══ Document segment ══
Product category involvement explained

What is product involvement?

Some scientific insights

To make less obvious advertising work, it should meet an appropriate goal of the consumers (Bermeitinger et al. 2009; Karremans, Stroebe, and Claus 2006; Strahan, Spencer, and Zanna 2002). This not only reffers to current needs. The consumer should rather have a basic need to pursue the goal (Sela and Shiv 2009). In addition, the advertisement should appeal to the consumer’s experiences that can trigger the goal or at least support it (Bargh, Chen, and Burrows 1996; Dijksterhuis et al. 2000; Dijksterhuis and van Knippenberg 1998) – this not only appeals to the situation but also to the product.

Involvement is “a person’s perceived relevance of the advertisement based on inherent needs, values, and interests” (Zaichkowsky 1985) and therefore a motivational construct that is based (among other things) on the values ​​and needs of a person (Zaichkowsky 1986). Accordingly, product involvement is a good way to draw conclusions regarding the conditions in the context of subliminal advertising, as this also consideres needs as well as goals. Moreover, depending on the used scale, it is well measurable (Zaichkowsky 1985, 1994).
═══
Resume the passage on product category involvement after its final sentence and continue it in the same register.
══ Information supplied ══
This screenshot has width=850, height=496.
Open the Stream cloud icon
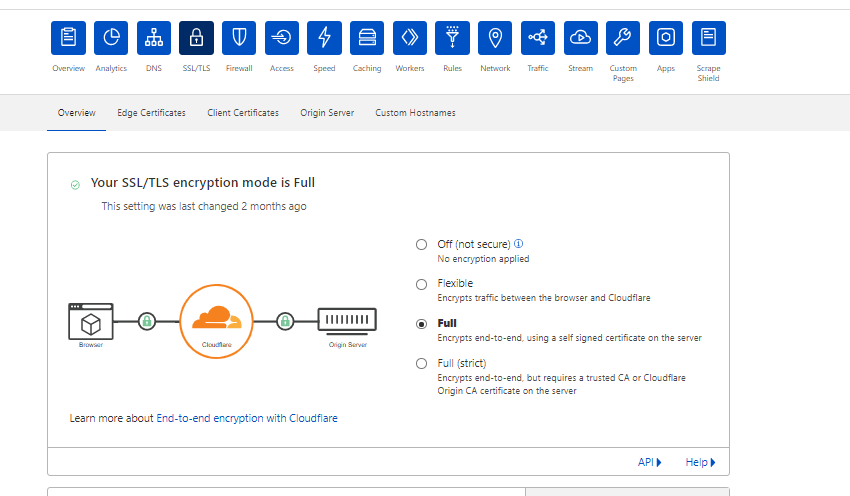(x=581, y=38)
═══
Exercise result >>
At the same time, product involvement is closely connected to the construct of “Consideration Set”, as the involvement theory is based on the fact that consumers do not rationally consider every detail when making a purchase decision – it is even more relevant what importance they give to a product based on their individual needs (Zaichkowsky 1985). Involvement determines how many resources consumers invest in their decision-making process and the search for information, which in turn can affect their consideration set (Howard and Sheth 1969; Laurent and Kapferer 1985).

When consumers are highly involved with the product, recognition of a product placement and also defensive reactions are more likely to occur (Gardner, Mitchell, and Russo 1985; Zaichkowsky 1986).



Bargh, John A., Mark Chen, and Lara Burrows (1996), “Automaticity of Social Behavior: Direct Effects of Trait Construct and Stereotype-Activation on Action,” Journal of personality and social psychology, 71 (2), 230–44.

Bermeitinger, Christina, Ruben Goelz, Nadine Johr, Manfred Neumann, Ullrich K. Ecker, and Robert Doerr (2009), “The Hidden Persuaders Break into the Tired Brain,” Journal of Experimental Social Psychology, 45 (2), 320–26.

Dijksterhuis, Ap, Henk Aarts, John A. Bargh, and Ad van Knippenberg (2000), “On the Relation between Associative Strength and Automatic Behavior,” Journal of Experimental Social Psychology, 36 (5), 531–44.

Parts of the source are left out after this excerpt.